額田雅裕(解説)・芝田浩子(彩色)『城下町の風景-カラーでよむ『紀伊国名所図会』』

A4判、65頁、本体1,000円(税別)

ニュース和歌山、2009年発行


城下町の風景
▲『城下町の風景-カラーでよむ
               『紀伊国名所図会』』

 ついに城下町和歌山を歩くのに必携にしてしかるべき本がでた。著者は本研究会会員で和歌山市教育委員会生涯学習部の額田雅裕氏である。地形環境学専門の研究者として精力的な研究をされてきた著者は、近年は職場がある城下町和歌山フィールドに、近世城下町をテーマとして歩くことを主眼とした活動に取り組んでおられる。その蓄積の地域に対する深さの一端は一昨年の和歌山巡検でもお世話になった時に実感された方も多いであろう。

 さて、本書はニュース和歌山に2008年8月16日から2009年3月14日までの毎週土曜日号に掲載されたものをさらに修正・加筆されたものである。和歌山には高市志友(帯屋伊兵衛)が編集・出版した『紀伊国名所図会』(文化8(1838)年初編)という近世の地誌書があるが、その『紀伊国名所図会』の和歌山城下町を描いた部分『紀伊国名所図会』に額田雅裕氏が解説を、芝田浩子氏が彩色をほどこして、「夕涼み客でにぎわう夜店(03)」・「藩主も飲んだ?不老長寿の酒(14)」・「武術の見物スポット(15)」・「花樹と松に囲まれた鶴ノ渓(21)」・「にぎわう城下の台所(28)」など30のテーマを設定して、国土地理院発行の1万分の1地形図「和歌山」(1999年)や著者自身の撮影による写真によって城下町の全体を現況と対比して俯瞰している。また初頁には『安政二年和歌山城下町絵図』(和歌山市立博物館所蔵)が付せられ、それぞれの図版が城下町のどの部分を描いたものかが示されて利用者の便をはかられている。

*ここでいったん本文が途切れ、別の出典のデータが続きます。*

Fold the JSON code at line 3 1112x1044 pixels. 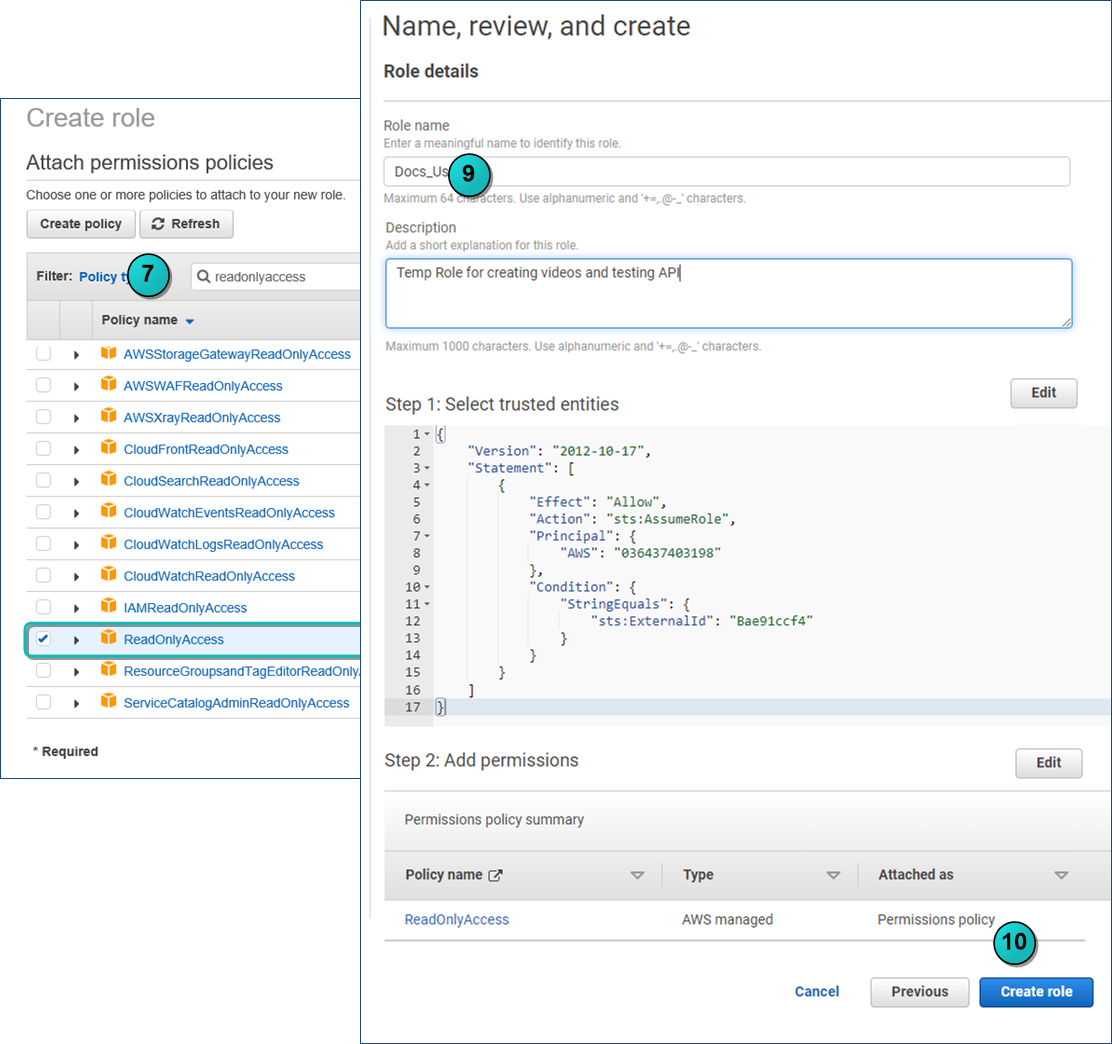(427, 468)
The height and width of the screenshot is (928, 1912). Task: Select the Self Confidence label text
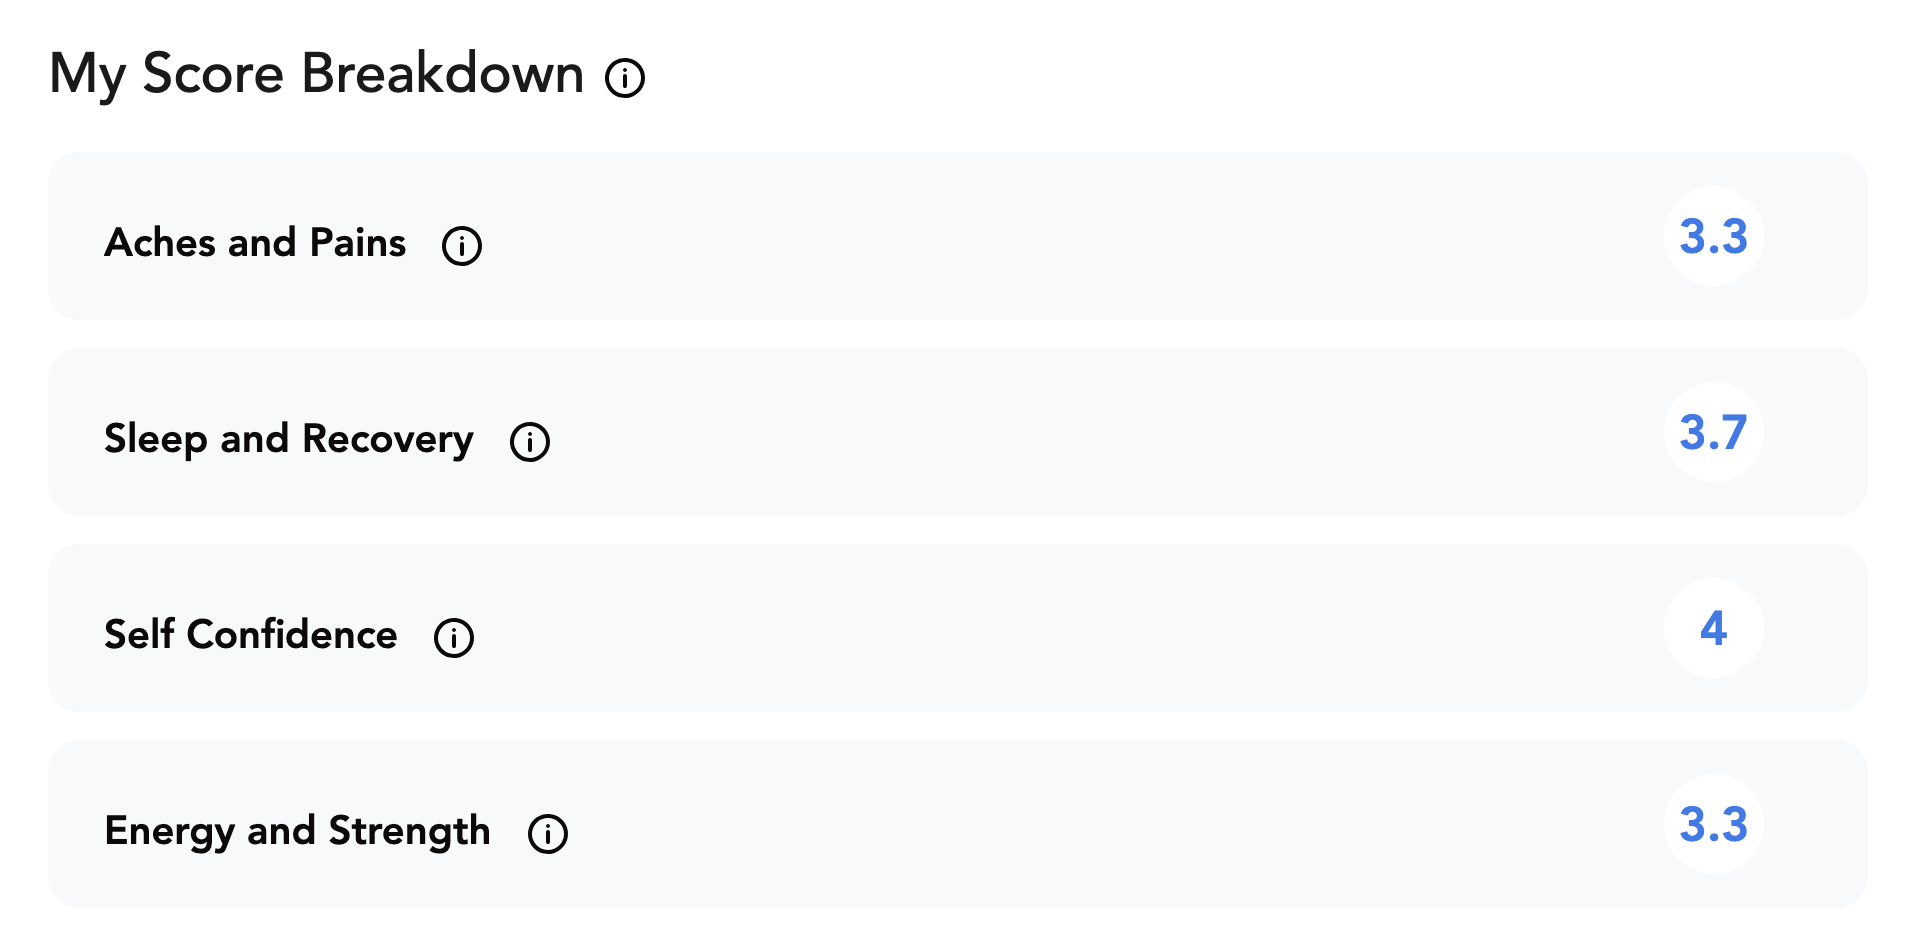point(251,635)
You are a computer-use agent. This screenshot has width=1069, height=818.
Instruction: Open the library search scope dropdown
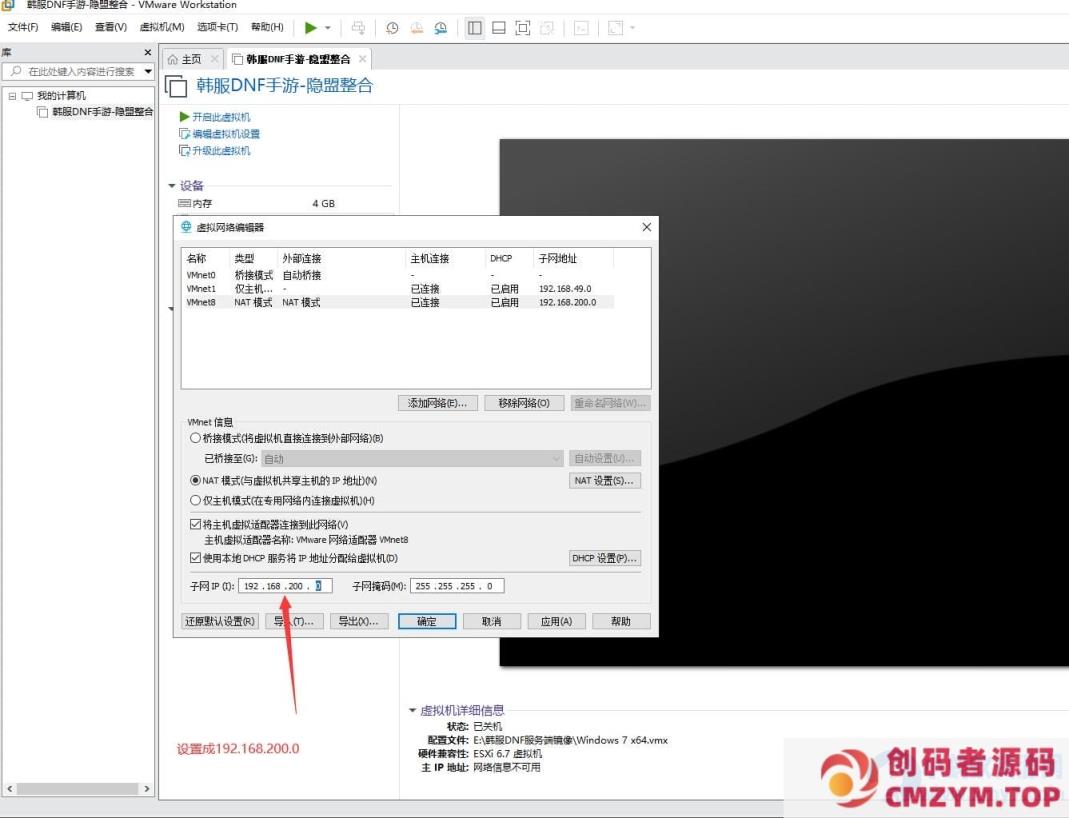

ほとんどのテーマが見開き1ページにおさまっているというのもよい。当時の見るべきポイントや城下町時代と現在との対比も丁寧な言葉遣いでわかりやすく説明されている。『紀伊国名所図会』を軸に、江戸時代後期の和歌山城下町の風景がいきいきと読み解かれ、まるで近世の城下町にタイムスリップしたような感覚を楽しむことができるという嗜好である。彩色された『和歌山名所図会』の人物たちはそれぞれの風景になじみ、まるで動き出しそうである。

 ところで、本書を一覧して『和歌山名所絵会』当時の状況と現況を比較して驚くのはあまりにも変貌した城下町の姿である。和歌山は、昭和20年7月9日の空襲によって、姫路城についで国宝に指定された天守をはじめとして町のほとんどが灰燼にきした。そのため江戸時代から残るものは重要文化財となっている岡口御門などごくわずかである。復興や近代化の中で埋め立てられて、建物は高層化し、整然とした町並みだけが残る。かつては物資を運ぶための小舟や屋形舟などが行き来した堀も狭くなってしまっている。また、道路の拡幅のために消えた水運などの様子が『紀伊国名所図会』によって見事によみがえるのである。今は失われてしまった逝きし近世の面影を、本書はあますところなく伝えてくれる。

 本書の底本となった『紀伊国名所図会』も絵と詞で和歌山の名所旧跡を紹介した好著であったため、江戸時代後期の文化8(1811)年に初編3巻、翌年に第2編3巻が出版された。好評を得て、第3編6巻が天保9(1838)年に、後編6巻が嘉永4(1851)年に刊行されている。長期にわたる刊行であったため、解説の本文中に「約二百年前・・・」とか「約百六十年前・・・」というように年代にばらつきがあるのはそのためである。

 なお、著者らの刊行物には、和歌山地理学会編『城下町が息づく和歌山を歩こう!』同学会や和歌山市立博物館編『南海の鎮和歌山城』和歌山市教育委員会などがある。ぜひ、それらの本を持って町角にたち、お城や藩の施設、武家屋敷や町人町などの城下町の風景をイメージして、城下町和歌山の歴史と文化に親しんでいただきたい。